Me parece extraño que Barcelona todavía no esté hermanada con Nápoles. O con cualquier otra ciudad italiana. Porque, aquí, en cada barrio tenemos una tienda de productos italianos y, como poco, una pizzería. La llegada de la comunidad italiana, numerosa en los últimos años, ha elevado el nivel de la hostelería en general y, por descontado, de la cocina italiana de la ciudad. Tenemos ejemplos en sitios como el Agreste, Ferribottu o por la retahíla de buenos bocadillos rellenados de mozzarella, mortadela, ndjua y otras delicias que se suceden a diestro y siniestro.

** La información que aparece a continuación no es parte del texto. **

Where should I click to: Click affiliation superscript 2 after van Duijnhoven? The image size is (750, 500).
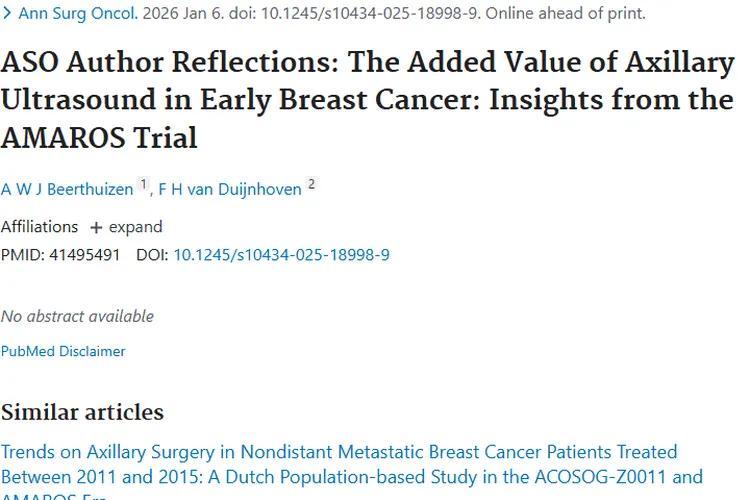(312, 184)
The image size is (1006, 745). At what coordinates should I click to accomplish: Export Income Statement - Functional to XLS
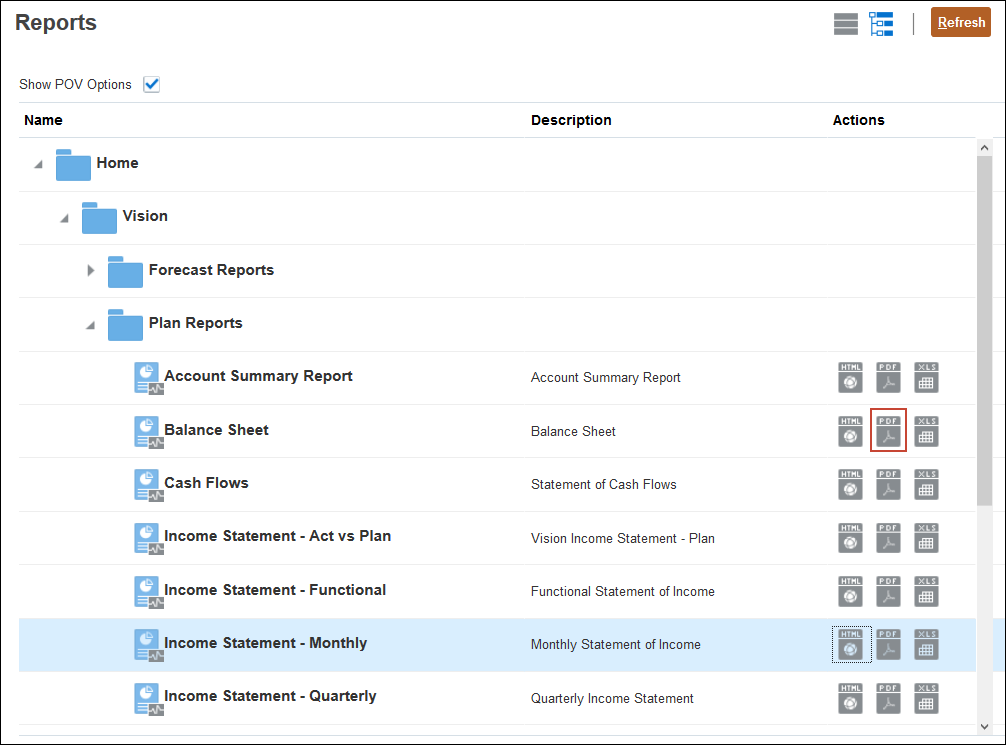[x=926, y=592]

Ahora bien: encontrar buena pizza una vez fuera de Barcelona es una tarea difícil. Por suerte, los vallesanos están de enhorabuena porque Calvari Pizza, en Ripollet, satisfará cualquier antojo indomable de pizza deliciosa. En lo alto de la calle del Calvari, en el centro de Ripollet, Calvari Pizza es una pizzería pequeña de donde salen pizzas muy grandes desde hace más de 2 años. El espacio es reducido, y si bien puedes comer la pizza escogida en una de las barras o contrabarras, sentado en un taburete, o incluso al banco que hay fuera, la mayoría de clientes hacen su pedido a través de la web y se llevan una buena columna de cajas de pizza humeantes hacia casa.
Es más, en el rato que esperaba mi primera pizza y, después, la segunda (no me pude privar), llegaron media docena de coches que aparcaban unos instantes a la calle para pasar a recoger su margarita, cuatro quesos o cuatro estaciones, ragù, prosciutto e funghi y, también, la Calvari (con tomate, burrata, jamón de Parma, crema de parmesano y rúcula) o la Spianata (pepperoni picante, n'duja, tomate asado, salsa de tomate y fiordilatte).

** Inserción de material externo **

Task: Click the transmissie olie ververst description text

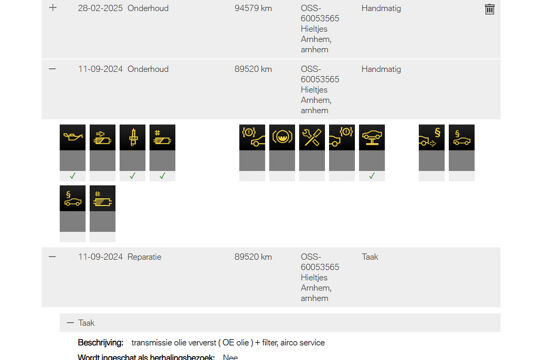Action: click(x=228, y=343)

En mi caso, pedí una margarita (al módico precio de 5,50 €), de un formato en torno a los 25 cm, ideal para una sola persona, de masa sabrosa y esponjosa, muy bien cocinada e idealmente abonada con ni poco ni muchos ingredientes por encima: se dejaba coger bien sin que todo el bulto deslizara abajo y, todavía más importante, el mordisco era perfecto, con la proporción justa entre salsa de tomate, mozzarella y albahaca.

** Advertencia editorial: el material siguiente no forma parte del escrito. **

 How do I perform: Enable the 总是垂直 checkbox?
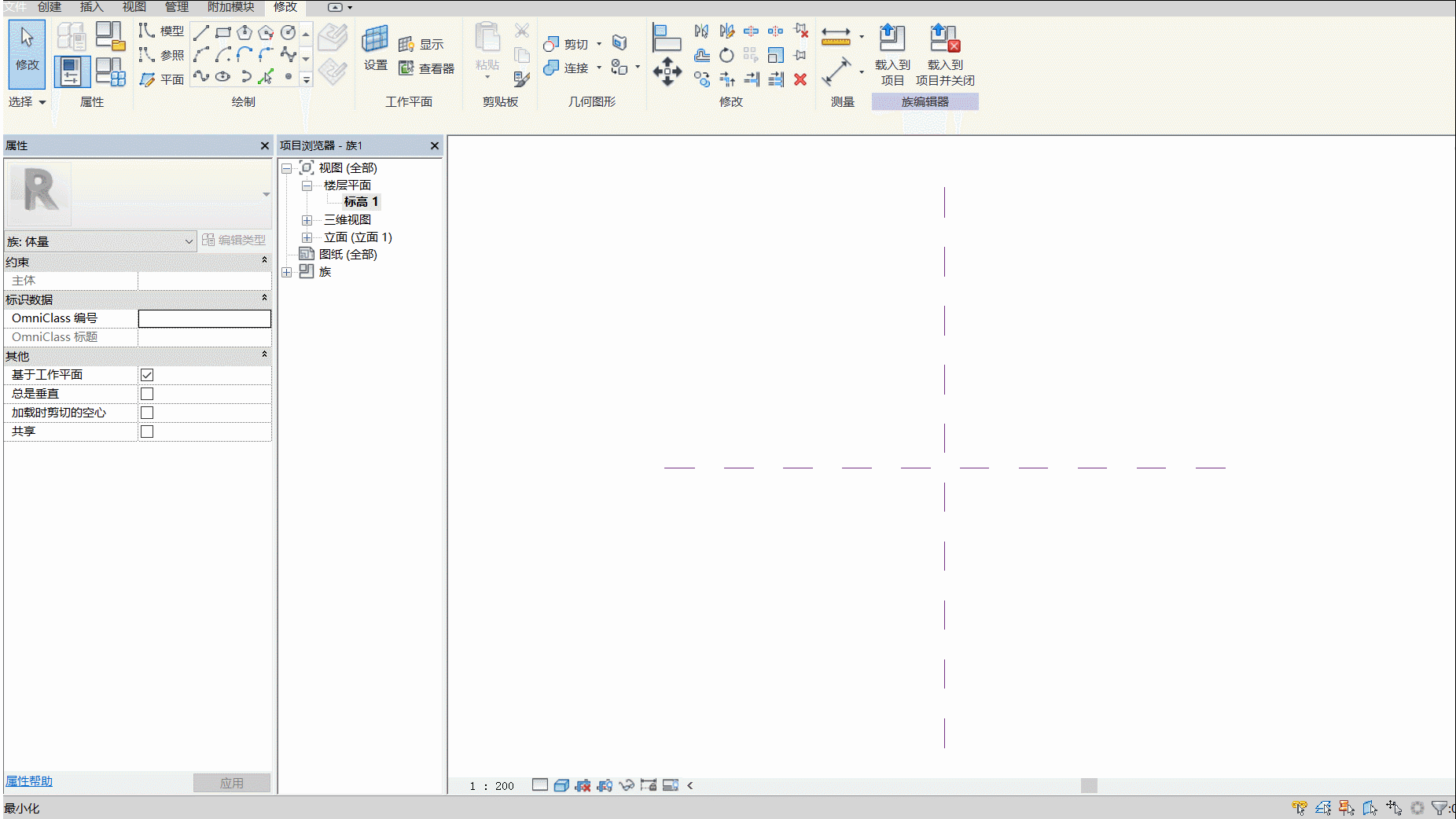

Y a pesar de la cola que se había formado, encargué otra, la cuatro quesos (7,80 €), y esperé con deleite, viendo como Héctor, el pizzaiuolo, que se formó en Nápoles, hacía volear la masa por el aire, y lo estiraba con cuidado en el mármol, pasándola ligeramente por una sémola fina que acaba de hacerla más crujiente. La espera no fue en vano: otra vez llegó delante de mí una pizza perfecta en todos los sentidos: sabor de la masa, ratio entre ingredientes y entre ingredientes y demasiado, textura y medida.
Volveré para probar el tiramisú, de factura casera, para volver a pedir la margarita y la cuatro quesos o cualquier otra, y para seguir haciéndola golpear con Karen, que junto con el pizzaiuolo crean un ambiente amistoso y relajado irrepetible.